Across all ages, the work stays the same at its core. Build the relationship. Build self understanding. Build skills that last.


Connection before correction
Fun and connection are not optional in our sessions. Play, humour and genuine interest in your child build the trust that everything else stands on. We meet younger children through play, older children through shared curiosity, and teenagers as the thoughtful young people they are.
Social skills therapy for children works best when the young person feels truly seen by the adult guiding them. We take that seriously.
Parents and caregivers as partners
You know your child best. No clinician will ever know them the way you do. We listen carefully, plan with you and share practical ideas that fit into your everyday family life. For older young people, we balance partnership with you and respect for your child’s growing autonomy.
Social skills therapy for children is not something that only happens in the clinic. It flows into the school run, the dinner table, the playground, the group chat and the lounge room. Real social growth happens in real life, and we equip you to support it.

What a session can look like
A session of social skills therapy for children might include shared play, structured games, role play, reflection on a recent friendship moment, problem solving a tricky group chat or simply talking through how the week went. It might look light. It might look serious. It will always be tailored to where your child is on that particular day.
Grounded in evidence based practice
Social skills therapy for children at Holistic Speech Pathology is grounded in evidence based practice. This means we combine the best available research evidence with our clinical experience and your family’s values, beliefs and priorities.

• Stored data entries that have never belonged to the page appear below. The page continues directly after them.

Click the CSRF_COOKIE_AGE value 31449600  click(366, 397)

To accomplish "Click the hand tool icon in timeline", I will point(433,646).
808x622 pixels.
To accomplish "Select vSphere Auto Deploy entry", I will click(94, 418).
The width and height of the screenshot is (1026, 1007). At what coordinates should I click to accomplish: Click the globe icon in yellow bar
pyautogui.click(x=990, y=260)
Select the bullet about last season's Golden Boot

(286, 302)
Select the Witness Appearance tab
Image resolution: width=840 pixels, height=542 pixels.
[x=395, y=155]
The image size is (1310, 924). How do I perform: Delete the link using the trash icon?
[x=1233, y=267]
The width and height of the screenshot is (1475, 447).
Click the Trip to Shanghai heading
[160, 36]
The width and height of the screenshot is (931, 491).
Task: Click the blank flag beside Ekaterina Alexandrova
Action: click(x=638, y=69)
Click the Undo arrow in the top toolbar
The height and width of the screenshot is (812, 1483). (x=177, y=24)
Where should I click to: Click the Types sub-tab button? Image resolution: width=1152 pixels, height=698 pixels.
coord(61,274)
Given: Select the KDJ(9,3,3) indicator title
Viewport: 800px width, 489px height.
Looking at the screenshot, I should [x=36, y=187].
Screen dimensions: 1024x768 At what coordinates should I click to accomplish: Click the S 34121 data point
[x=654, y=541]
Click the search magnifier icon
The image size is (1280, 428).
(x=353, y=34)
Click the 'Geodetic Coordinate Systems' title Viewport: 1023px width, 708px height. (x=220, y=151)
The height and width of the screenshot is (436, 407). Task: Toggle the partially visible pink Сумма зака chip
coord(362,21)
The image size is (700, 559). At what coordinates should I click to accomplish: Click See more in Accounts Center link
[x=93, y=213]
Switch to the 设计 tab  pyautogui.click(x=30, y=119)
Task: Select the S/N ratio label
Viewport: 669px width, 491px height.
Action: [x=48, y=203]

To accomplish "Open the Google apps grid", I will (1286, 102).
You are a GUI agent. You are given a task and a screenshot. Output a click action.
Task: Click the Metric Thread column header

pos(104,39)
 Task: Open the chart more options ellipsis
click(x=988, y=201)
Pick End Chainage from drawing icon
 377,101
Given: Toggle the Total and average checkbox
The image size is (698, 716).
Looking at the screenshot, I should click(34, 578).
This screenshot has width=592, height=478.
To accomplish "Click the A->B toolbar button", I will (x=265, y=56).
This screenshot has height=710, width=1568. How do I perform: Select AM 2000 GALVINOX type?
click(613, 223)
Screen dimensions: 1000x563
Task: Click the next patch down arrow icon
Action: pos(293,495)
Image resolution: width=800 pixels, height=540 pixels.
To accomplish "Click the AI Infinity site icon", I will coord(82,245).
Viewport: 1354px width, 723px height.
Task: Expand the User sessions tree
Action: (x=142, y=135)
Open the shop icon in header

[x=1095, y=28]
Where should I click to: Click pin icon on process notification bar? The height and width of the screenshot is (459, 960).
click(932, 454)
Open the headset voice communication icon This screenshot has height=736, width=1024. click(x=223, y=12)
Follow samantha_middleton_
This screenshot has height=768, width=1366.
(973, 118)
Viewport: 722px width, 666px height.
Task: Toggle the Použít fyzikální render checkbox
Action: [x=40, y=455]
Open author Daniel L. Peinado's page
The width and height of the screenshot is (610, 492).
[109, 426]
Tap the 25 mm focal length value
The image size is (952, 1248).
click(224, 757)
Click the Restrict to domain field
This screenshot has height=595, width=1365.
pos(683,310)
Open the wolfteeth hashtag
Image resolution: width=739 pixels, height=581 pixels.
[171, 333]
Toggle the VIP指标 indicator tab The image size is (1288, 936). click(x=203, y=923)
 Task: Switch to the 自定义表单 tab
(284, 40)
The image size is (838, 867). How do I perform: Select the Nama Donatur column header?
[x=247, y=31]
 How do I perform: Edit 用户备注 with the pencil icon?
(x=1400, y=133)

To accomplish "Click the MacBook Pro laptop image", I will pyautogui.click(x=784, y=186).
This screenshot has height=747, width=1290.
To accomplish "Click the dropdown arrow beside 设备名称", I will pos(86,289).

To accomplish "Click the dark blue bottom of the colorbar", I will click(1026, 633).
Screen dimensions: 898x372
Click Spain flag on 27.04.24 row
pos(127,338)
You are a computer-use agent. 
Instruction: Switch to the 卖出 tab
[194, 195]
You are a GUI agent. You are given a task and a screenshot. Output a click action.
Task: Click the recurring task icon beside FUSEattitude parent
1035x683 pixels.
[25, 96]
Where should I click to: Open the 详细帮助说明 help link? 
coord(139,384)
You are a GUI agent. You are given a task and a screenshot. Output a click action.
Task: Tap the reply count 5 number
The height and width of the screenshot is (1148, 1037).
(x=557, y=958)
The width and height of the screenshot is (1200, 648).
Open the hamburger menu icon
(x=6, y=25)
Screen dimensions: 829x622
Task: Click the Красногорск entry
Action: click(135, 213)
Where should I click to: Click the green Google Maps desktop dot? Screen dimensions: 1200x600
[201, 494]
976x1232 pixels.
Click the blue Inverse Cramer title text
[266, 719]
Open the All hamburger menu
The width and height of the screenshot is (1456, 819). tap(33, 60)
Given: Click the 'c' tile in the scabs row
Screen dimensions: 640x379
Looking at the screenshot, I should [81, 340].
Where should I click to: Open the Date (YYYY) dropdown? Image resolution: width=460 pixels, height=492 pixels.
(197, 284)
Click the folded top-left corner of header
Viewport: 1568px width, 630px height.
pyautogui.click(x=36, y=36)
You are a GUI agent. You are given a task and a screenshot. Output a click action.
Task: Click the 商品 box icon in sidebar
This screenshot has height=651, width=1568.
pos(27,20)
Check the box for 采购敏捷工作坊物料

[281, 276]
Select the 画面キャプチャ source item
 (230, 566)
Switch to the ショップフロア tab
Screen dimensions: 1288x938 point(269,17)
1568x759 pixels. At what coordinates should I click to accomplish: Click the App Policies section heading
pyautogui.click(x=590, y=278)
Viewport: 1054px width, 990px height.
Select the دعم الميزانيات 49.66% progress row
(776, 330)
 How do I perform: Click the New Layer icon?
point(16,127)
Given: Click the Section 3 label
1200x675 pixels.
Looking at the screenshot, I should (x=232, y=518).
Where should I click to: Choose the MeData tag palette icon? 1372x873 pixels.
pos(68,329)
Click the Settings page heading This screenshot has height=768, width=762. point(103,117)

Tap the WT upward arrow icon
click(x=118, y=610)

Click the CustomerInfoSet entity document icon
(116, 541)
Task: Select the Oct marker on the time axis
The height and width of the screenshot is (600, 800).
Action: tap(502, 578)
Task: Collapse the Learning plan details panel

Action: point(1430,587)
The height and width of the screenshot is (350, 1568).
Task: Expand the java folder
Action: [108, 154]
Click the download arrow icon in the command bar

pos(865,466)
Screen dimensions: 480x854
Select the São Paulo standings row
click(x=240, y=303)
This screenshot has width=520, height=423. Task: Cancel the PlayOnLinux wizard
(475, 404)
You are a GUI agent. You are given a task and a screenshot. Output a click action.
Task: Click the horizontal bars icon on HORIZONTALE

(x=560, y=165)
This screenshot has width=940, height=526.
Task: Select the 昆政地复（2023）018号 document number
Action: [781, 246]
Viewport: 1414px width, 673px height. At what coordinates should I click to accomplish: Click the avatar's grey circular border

We choose approaches that are supported by current research in speech pathology, social communication and child development, and we adapt them thoughtfully to suit your child.
Evidence based practice is not about applying a single program to every child. It is about staying current with the research, asking the right questions, measuring what is working and adjusting when something is not. We bring this rigour to every stage of social skills therapy for children, from assessment through to discharge.